### PROBLEM REQUIREMENTS
Pictures stay out, but every line of the data is copied exactly.
+++
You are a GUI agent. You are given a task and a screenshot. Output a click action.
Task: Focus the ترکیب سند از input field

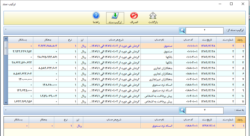tap(204, 31)

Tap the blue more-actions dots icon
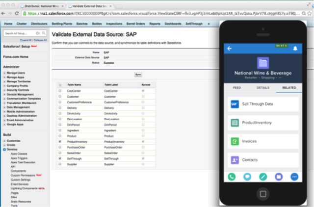[x=295, y=177]
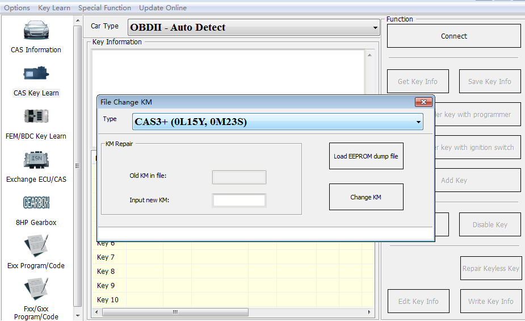Click the Input new KM field
Screen dimensions: 525x321
239,200

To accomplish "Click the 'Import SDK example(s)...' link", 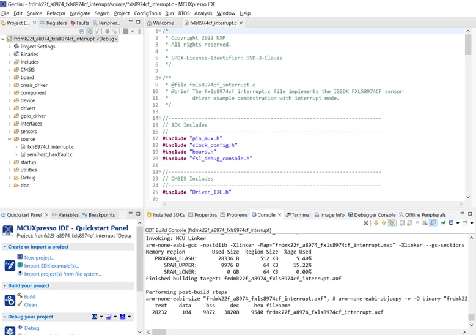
+++
### COMPLETED TASK
You are a GUI agent. You are given a task and a screenshot. Output a click action.
Task: Focus the ترکیب سند از input field

tap(204, 31)

Tap the blue more-actions dots icon
[x=295, y=177]
Click the Input new KM field
Screen dimensions: 525x321
239,200

To accomplish "Click the 'Import SDK example(s)...' link", 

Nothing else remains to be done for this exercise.